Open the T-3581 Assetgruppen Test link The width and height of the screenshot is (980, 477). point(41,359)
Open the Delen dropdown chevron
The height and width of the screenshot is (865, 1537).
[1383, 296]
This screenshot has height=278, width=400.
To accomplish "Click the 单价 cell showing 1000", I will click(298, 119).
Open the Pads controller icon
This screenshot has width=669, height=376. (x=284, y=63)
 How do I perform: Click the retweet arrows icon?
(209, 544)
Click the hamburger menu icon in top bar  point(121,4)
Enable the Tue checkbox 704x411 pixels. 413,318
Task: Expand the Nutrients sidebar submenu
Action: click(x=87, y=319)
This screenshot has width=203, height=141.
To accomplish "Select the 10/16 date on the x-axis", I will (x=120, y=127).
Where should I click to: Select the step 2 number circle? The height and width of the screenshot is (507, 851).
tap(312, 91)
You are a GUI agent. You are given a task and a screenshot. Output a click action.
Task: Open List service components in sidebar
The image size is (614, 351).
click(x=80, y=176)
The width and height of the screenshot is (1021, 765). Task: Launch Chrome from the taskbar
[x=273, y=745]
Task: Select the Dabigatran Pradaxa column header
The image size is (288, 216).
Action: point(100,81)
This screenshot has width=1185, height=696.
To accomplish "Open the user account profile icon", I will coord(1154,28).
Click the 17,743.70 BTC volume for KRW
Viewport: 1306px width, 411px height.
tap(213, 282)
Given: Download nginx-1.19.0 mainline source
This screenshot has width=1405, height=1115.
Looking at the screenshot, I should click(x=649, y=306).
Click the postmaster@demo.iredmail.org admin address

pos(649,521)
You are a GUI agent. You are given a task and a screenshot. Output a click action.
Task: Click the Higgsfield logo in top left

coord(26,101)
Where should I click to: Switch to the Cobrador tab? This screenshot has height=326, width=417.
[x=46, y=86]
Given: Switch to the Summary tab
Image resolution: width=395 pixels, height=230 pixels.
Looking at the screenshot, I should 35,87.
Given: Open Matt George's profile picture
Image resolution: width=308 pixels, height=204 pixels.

> **WHAT YOU ARE ASKED TO DO**
Please update only the lines from the one containing "Click the hamburger" through the last line, replacing "Image resolution" with "Dimensions" and changing nothing else.

> **TASK RESPONSE**
Click the hamburger menu icon in top bar  point(121,4)
Enable the Tue checkbox 704x411 pixels. 413,318
Task: Expand the Nutrients sidebar submenu
Action: click(x=87, y=319)
This screenshot has width=203, height=141.
To accomplish "Select the 10/16 date on the x-axis", I will (x=120, y=127).
Where should I click to: Select the step 2 number circle? The height and width of the screenshot is (507, 851).
tap(312, 91)
You are a GUI agent. You are given a task and a screenshot. Output a click action.
Task: Open List service components in sidebar
The image size is (614, 351).
click(x=80, y=176)
The width and height of the screenshot is (1021, 765). Task: Launch Chrome from the taskbar
[x=273, y=745]
Task: Select the Dabigatran Pradaxa column header
The image size is (288, 216).
Action: point(100,81)
This screenshot has width=1185, height=696.
To accomplish "Open the user account profile icon", I will coord(1154,28).
Click the 17,743.70 BTC volume for KRW
Viewport: 1306px width, 411px height.
tap(213, 282)
Given: Download nginx-1.19.0 mainline source
This screenshot has width=1405, height=1115.
Looking at the screenshot, I should click(x=649, y=306).
Click the postmaster@demo.iredmail.org admin address

pos(649,521)
You are a GUI agent. You are given a task and a screenshot. Output a click action.
Task: Click the Higgsfield logo in top left

coord(26,101)
Where should I click to: Switch to the Cobrador tab? This screenshot has height=326, width=417.
[x=46, y=86]
Given: Switch to the Summary tab
Dimensions: width=395 pixels, height=230 pixels.
Looking at the screenshot, I should 35,87.
Given: Open Matt George's profile picture
Dimensions: width=308 pixels, height=204 pixels.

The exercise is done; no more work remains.